▸ Problem description: Please repeat exactly the lines from the one containing "Expand the Bowling Bowl row chevron" through the last line of the records below, both included, and leave out any pictures.

====== Supplied material

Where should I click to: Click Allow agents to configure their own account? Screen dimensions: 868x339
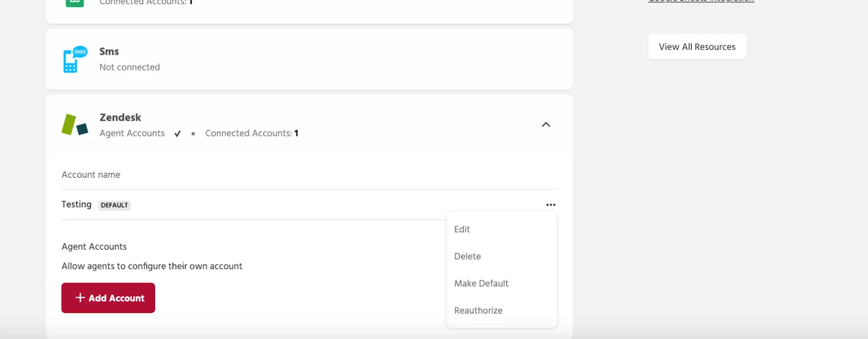point(152,266)
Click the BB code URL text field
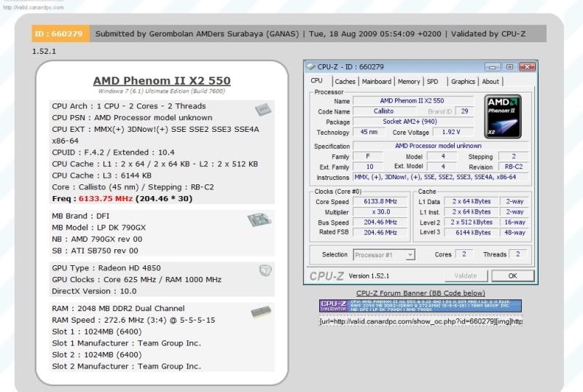 click(x=420, y=321)
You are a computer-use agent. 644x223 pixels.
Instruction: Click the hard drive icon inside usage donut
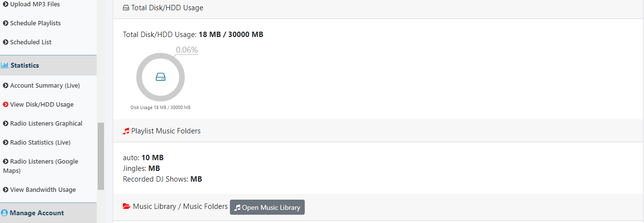tap(160, 77)
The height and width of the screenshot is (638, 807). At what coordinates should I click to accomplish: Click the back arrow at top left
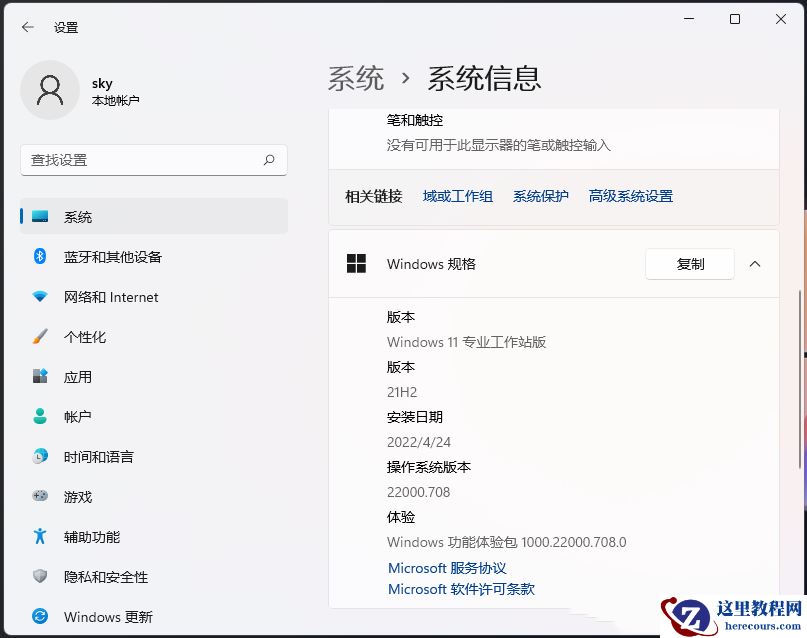(x=26, y=27)
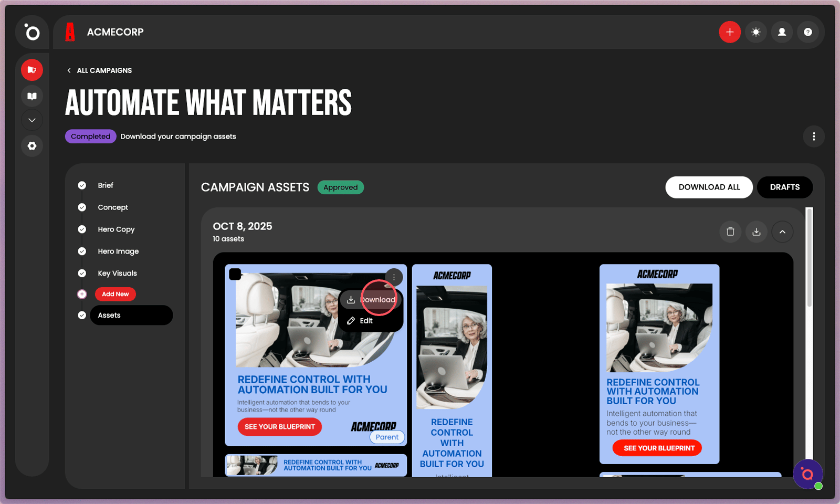Open campaign three-dot options menu
Viewport: 840px width, 504px height.
click(814, 137)

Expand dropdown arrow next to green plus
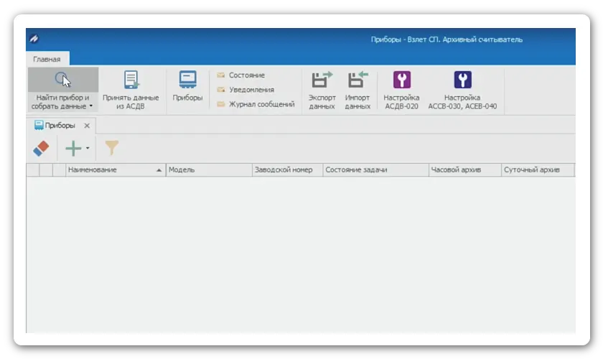(x=88, y=149)
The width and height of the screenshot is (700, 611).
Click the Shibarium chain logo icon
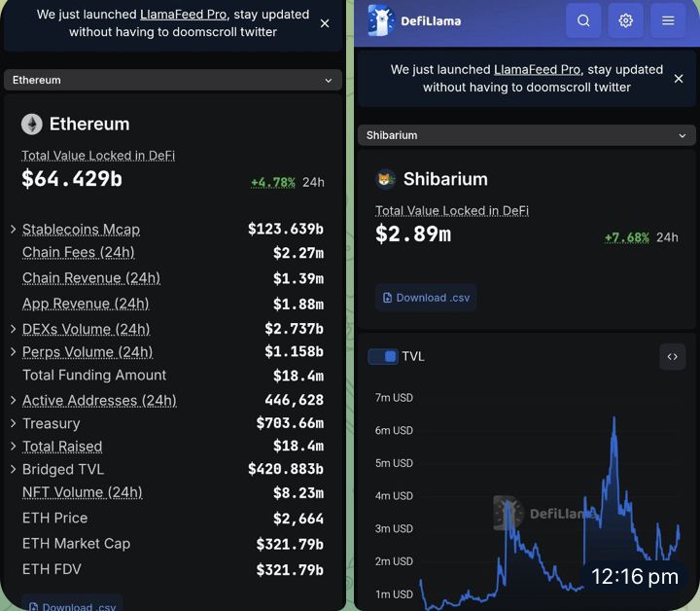pos(386,179)
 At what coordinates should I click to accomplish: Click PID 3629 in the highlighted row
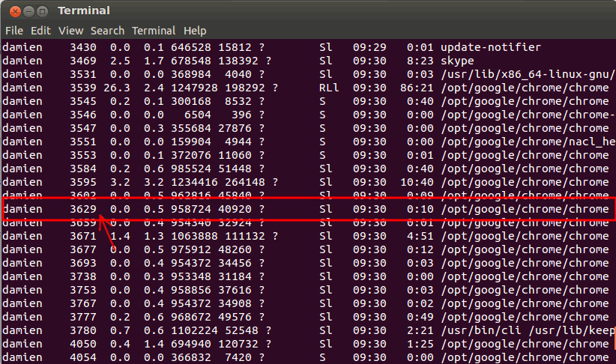83,209
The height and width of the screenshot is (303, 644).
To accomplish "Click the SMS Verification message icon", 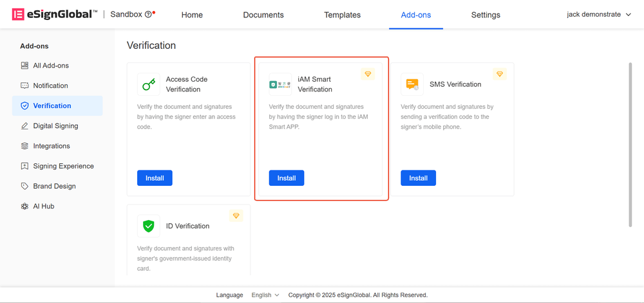I will click(x=412, y=84).
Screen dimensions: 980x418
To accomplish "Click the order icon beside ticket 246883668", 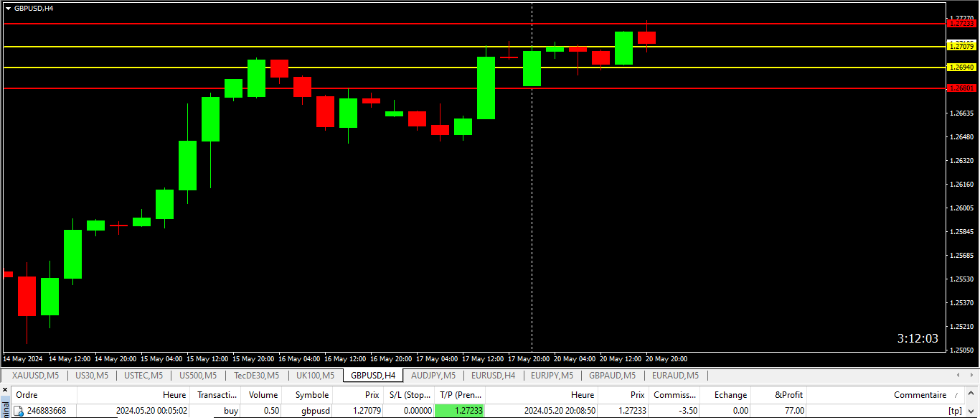I will pos(19,411).
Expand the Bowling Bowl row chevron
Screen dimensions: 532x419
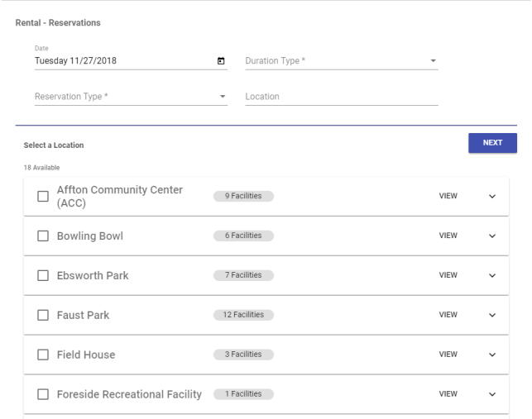492,236

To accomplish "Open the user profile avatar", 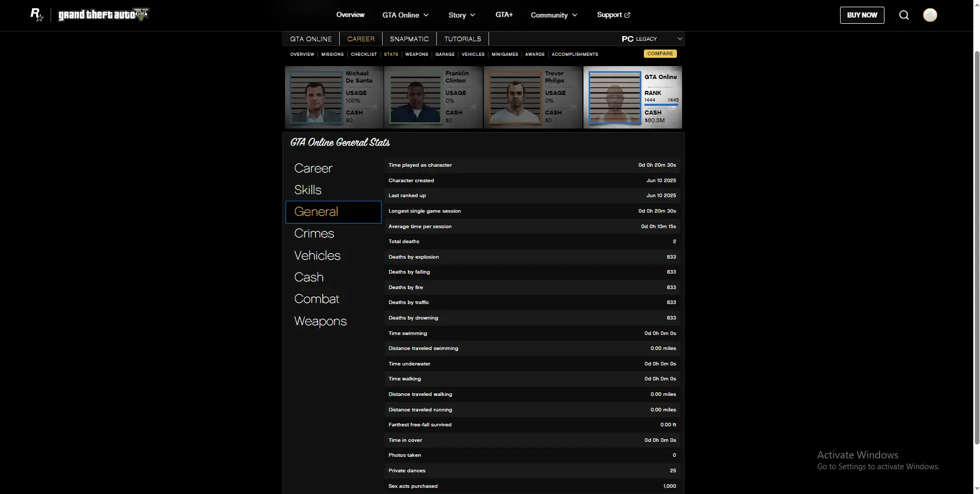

============

▸ Output:
Expand the Bowling Bowl row chevron
Screen dimensions: 532x419
492,236

To accomplish "Open the user profile avatar", 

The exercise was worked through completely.